A "largada" ainda não foi dada oficialmente, mas o clima já é de aquecimento total para o abre-alas, confete e serpentina. Creio que em nenhum outro país as pessoas ficam tão excitadas e ansiosas pela chegada do mês de fevereiro como nas terras tupiniquins - com mil planos em mente e marchando diariamente no ritmo do carnaval. Não me lembro de ter sido um folião inveterado - tipo aquele que após o fim do expediente às 18:00 da sexta-feira aproveita cada segundo da
festa da carne até a quarta-feira de cinzas -, se sou, talvez um moderado seguidor dos simpáticos blocos carnavalescos que sempre pregam a paz e o amor, coisas que deveriam ser mais preservadas pelos que organizam os eventos nessa época e principalmente por parte dos freqüentadores (me refiro aos mal-intencionados).

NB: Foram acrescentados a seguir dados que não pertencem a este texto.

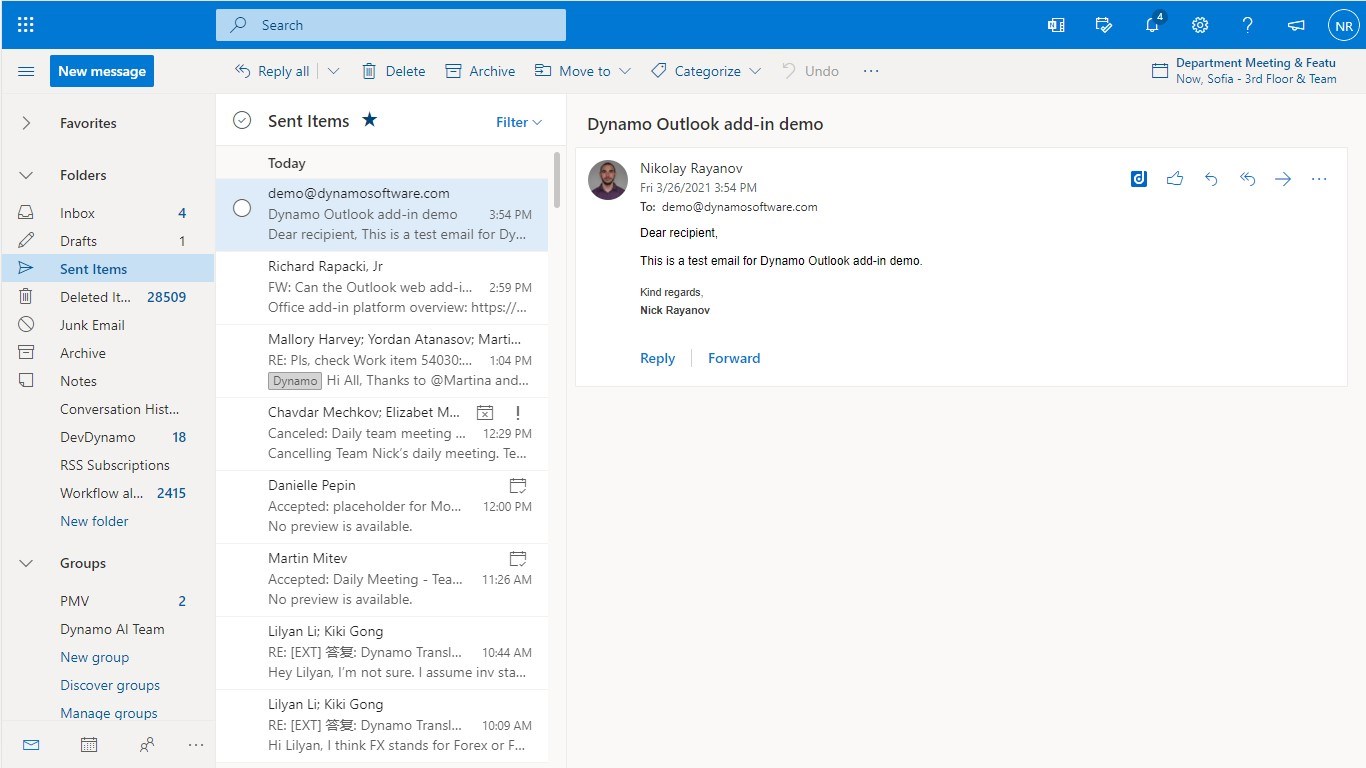Toggle the Sent Items favorite star
The height and width of the screenshot is (768, 1366).
click(x=370, y=120)
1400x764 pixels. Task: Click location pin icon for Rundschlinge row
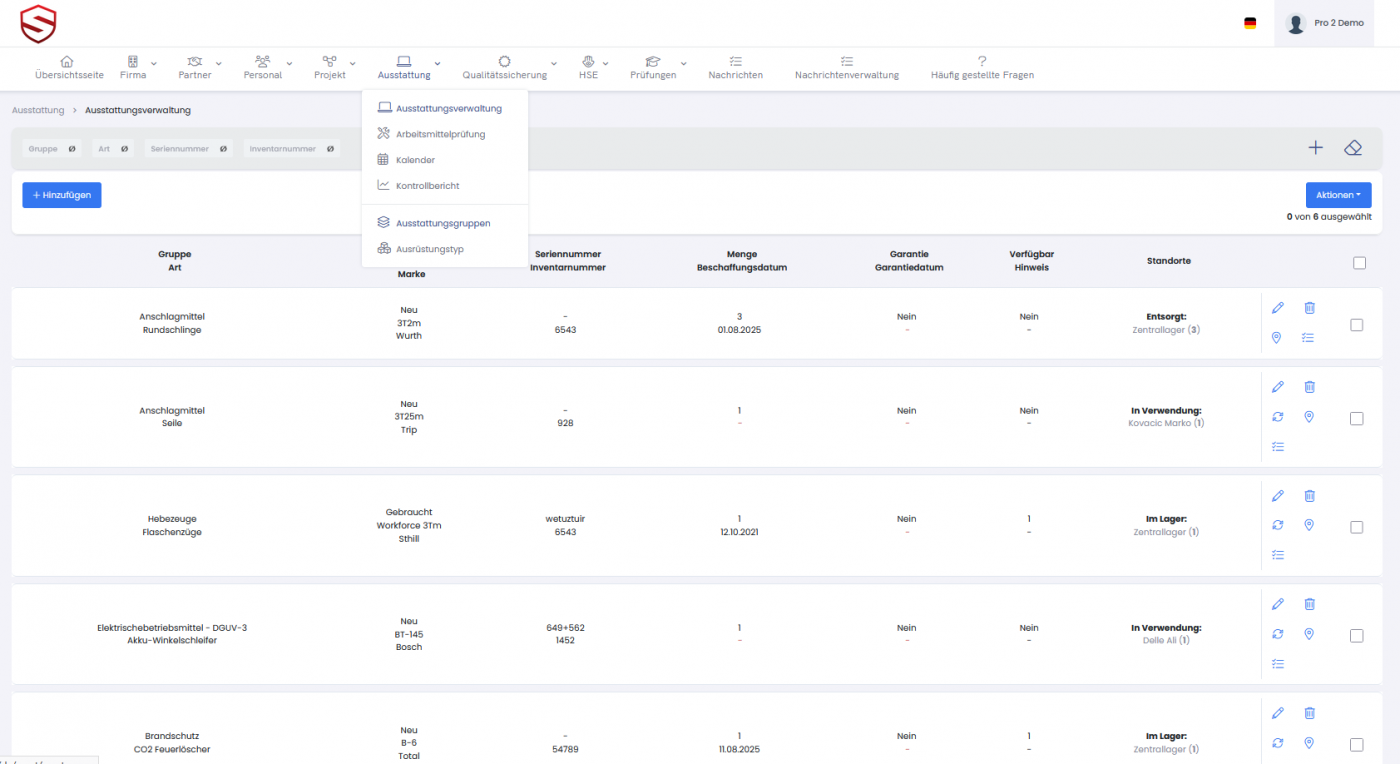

Dois fatores bastante preocupantes são o excesso de bebida alcoolica e a violência, percebe-se claramente que muita gente está mais disposta a partir para a pancadaria do que se divertir , certa vez pude conferir isso de perto (há três anos atrás). A um desses tradicionais blocos de rua do Rio de Janeiro (cujo nome prefiro omitir) fui ao encontro e me juntei a enorme multidão acompanhando o animado carro de som, tudo seguia o fluxo normal quando de repente uma confusão é deflagrada. Enquanto um bando de marmanjos se atracavam uns com os outros as cabrochas horrorizadas ficavam só (sem samba e sem um bamba). O problema é que só tinha uma saída e a minha maior preocupação era com quem me fazia companhia, que eu precisava proteger de qualquer maneira. Felizmente conseguimos nos desvencilhar do tumulto e passar ilesos pelos brigões doidões. Poderia ter sido pior. Aprendi uma lição: jamais ficar no meio de uma aglomeração sem rota de fuga.
O carnaval é uma das expressões culturais mais antigas do mundo, originou-se na Grécia entre 605 e 527 a.C. através dos agricultores que festejavam a fertilidade do solo, foi adotada pela Igreja Católica em 590 d.C. como comemoração cristã (?) e o carnaval brasileiro surgiu em 1723 trazido pelos portugueses. A partir de 1855 começou a ganhar a forma como o conhecemos hoje, quando foram fundados os primeiros grandes clubes carnavalescos. Mil novecentos e vinte oito marca o ano de fundação da primeira escola de samba propriamente dita, a Deixa Falar, no bairro do Estácio (R.J.). Tal manifestação é muito banalizada atualmente, transformou-se num negócio da china e sua principal característica aos poucos vai se perdendo: a alegria. Que pena!